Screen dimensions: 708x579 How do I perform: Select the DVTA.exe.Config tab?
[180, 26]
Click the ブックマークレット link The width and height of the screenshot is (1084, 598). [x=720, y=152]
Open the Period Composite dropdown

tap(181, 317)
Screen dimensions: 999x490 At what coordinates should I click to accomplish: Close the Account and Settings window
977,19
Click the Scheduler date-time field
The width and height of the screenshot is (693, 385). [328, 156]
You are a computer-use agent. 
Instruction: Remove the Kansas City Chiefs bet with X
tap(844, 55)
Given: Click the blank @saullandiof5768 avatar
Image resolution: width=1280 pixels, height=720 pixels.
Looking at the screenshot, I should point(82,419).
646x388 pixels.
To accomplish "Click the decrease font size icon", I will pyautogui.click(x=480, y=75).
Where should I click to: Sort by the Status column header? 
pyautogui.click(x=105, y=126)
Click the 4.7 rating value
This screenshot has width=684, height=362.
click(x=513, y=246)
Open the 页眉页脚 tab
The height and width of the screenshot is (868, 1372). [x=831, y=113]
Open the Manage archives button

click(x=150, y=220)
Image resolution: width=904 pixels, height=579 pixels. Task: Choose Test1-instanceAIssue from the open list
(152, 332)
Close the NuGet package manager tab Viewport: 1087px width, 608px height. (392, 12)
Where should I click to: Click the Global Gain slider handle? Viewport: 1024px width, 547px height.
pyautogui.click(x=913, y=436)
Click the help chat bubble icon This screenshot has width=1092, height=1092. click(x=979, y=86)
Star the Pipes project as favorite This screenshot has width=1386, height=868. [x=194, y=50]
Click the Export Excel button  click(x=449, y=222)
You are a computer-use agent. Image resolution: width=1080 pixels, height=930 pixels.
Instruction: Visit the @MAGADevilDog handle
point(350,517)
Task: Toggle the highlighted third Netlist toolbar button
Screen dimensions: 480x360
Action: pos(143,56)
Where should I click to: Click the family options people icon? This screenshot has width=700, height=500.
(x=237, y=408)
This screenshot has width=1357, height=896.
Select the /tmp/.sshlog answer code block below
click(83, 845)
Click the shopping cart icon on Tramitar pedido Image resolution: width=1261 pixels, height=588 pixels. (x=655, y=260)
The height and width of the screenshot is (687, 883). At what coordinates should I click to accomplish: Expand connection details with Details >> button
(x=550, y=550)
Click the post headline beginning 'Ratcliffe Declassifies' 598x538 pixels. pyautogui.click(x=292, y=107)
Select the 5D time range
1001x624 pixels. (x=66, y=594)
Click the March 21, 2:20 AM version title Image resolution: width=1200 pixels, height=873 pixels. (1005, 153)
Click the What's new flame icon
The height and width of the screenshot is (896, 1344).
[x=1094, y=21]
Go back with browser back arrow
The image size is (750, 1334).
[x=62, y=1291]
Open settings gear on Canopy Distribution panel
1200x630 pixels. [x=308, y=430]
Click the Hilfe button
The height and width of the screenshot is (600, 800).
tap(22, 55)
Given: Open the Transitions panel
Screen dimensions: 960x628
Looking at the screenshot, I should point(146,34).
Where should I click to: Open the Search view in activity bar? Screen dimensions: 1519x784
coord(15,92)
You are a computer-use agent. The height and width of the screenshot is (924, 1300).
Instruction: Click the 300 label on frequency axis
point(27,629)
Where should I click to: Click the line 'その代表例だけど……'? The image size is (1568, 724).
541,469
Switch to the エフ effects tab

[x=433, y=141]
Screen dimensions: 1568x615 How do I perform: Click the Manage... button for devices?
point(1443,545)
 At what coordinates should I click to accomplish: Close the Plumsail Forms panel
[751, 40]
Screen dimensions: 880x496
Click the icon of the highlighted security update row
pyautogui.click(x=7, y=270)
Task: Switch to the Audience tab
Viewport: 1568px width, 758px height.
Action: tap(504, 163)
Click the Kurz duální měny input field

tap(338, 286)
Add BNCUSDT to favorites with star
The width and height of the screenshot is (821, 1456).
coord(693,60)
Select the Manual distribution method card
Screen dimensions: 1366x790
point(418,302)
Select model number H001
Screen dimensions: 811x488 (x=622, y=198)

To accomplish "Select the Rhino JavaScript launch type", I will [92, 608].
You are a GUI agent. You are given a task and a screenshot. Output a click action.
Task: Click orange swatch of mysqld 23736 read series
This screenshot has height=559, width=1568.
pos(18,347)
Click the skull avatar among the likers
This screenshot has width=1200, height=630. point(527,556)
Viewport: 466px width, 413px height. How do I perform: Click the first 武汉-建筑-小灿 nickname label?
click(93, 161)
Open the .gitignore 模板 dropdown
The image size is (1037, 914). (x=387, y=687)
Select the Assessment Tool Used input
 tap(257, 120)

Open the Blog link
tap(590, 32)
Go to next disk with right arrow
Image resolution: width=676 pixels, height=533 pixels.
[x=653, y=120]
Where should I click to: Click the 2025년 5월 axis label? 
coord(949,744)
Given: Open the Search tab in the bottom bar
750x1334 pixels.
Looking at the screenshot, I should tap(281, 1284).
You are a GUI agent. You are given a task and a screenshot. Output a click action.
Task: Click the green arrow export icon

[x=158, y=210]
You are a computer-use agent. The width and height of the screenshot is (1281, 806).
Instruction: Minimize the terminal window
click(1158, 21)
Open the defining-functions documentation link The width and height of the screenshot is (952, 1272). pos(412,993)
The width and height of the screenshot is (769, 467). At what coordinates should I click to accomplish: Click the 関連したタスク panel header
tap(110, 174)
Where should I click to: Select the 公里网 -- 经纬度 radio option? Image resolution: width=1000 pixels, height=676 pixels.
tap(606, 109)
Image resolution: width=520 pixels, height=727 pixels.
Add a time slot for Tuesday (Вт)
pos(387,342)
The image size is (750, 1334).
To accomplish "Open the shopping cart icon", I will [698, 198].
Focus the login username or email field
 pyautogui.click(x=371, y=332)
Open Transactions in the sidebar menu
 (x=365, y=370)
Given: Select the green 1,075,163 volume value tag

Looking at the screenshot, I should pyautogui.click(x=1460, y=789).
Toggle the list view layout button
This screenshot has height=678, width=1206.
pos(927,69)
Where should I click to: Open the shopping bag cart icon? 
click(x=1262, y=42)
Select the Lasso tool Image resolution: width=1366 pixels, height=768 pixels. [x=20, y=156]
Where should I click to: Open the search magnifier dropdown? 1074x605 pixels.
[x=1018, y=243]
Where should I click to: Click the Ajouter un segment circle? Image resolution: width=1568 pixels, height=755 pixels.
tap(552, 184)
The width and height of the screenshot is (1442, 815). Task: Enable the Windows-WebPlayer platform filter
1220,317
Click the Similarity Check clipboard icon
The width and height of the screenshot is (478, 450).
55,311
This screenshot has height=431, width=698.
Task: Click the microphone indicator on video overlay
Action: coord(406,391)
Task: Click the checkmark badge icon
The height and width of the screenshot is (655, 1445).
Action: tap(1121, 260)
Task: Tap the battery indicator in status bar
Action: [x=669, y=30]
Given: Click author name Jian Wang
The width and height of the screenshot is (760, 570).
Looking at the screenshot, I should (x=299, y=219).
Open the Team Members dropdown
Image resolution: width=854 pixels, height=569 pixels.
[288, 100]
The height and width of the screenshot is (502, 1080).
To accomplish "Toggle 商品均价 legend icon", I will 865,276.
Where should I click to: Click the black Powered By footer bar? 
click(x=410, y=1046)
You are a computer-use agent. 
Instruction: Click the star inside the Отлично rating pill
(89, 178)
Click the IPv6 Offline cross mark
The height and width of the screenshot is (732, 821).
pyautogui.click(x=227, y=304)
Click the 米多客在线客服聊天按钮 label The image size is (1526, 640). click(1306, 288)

## TASK BRIEF:
Filter the entries down to the lines holding the string "will". Copy each of those lines.

## REPLY:
To accomplish "Click the decrease font size icon", I will pyautogui.click(x=480, y=75).
To accomplish "Select the Rhino JavaScript launch type", I will [92, 608].
To accomplish "Open the shopping cart icon", I will [698, 198].
To accomplish "Toggle 商品均价 legend icon", I will 865,276.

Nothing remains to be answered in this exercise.